Basé à Casablanca, le réseau des femmes journalistes d’Afrique regroupe des centaines de journalistes à travers les 54 pays du continent, et des journalistes africaines exerçant dans d’autres médias à travers le monde. Le réseau a pour mission de contribuer à un éveil citoyen sur la responsabilité des médias et leur rôle dans la construction des opinions publiques.
 

Vive polémique en France

L’Association SOS Racisme a réagi aux propos tenus sur la chaîne LCI en dénonçant "à l'endroit des corps noirs un mépris" et jugeant la comparaison avec le Sida et les prostituées "problématique" et "malvenue". "Non, les Africains ne sont pas des cobayes!", s'est-elle indignée dans un communiqué.
La séquence vidéo a suscité également la colère de nombreux internautes en France et en Afrique, notamment le Club des avocats au Maroc qui a décidé de porter plainte pour diffamation raciale auprès du Procureur de la République française, suite à ces propos qu’il a jugés d'"abjects, haineux et racistes".

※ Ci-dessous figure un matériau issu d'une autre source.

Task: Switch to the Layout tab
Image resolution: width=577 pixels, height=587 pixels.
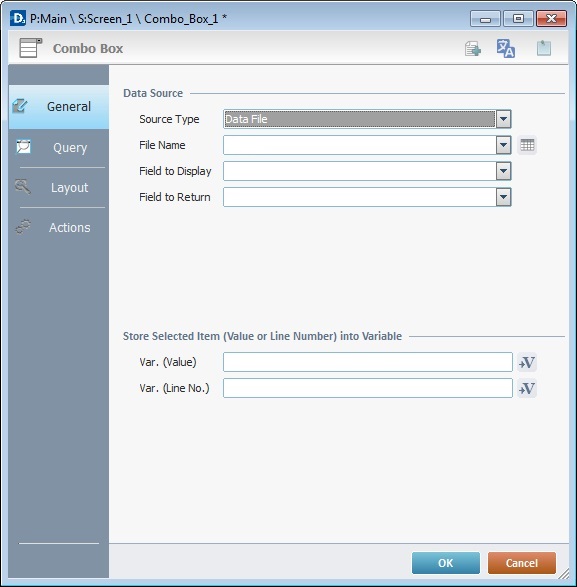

Toutefois, l’Inserm a relevé qu’il s'agit d'une "vidéo tronquée", tirée d’une interview sur LCI d’un de ses chercheurs à propos de l’utilisation potentielle du vaccin BCG contre le COVID19 qui fait l’objet "d’interprétations erronées sur les réseaux sociaux".
L’institut affirme sur Twitter que des essais cliniques visant à tester l’efficacité du vaccin BCG contre le Covid-19 sont en cours ou sur le point d’être lancés dans les pays européens (Pays-Bas, Allemagne, France, Espagne …) et en Australie.
"S’il y a bien actuellement une réflexion autour d’un déploiement en Afrique, il se ferait en parallèle de ces derniers. L’Afrique ne doit pas être oubliée ni exclue des recherches car la pandémie est globale", note l'institut.
"Je veux présenter toutes mes excuses à celles et à ceux qui ont été heurtés, choqués, qui se sont sentis insultés par des propos que j'ai maladroitement prononcés sur LCI cette semaine, leur présenter mes excuses les plus sincères", a indiqué dans un communiqué des hôpitaux de Paris Jean-Paul Mira.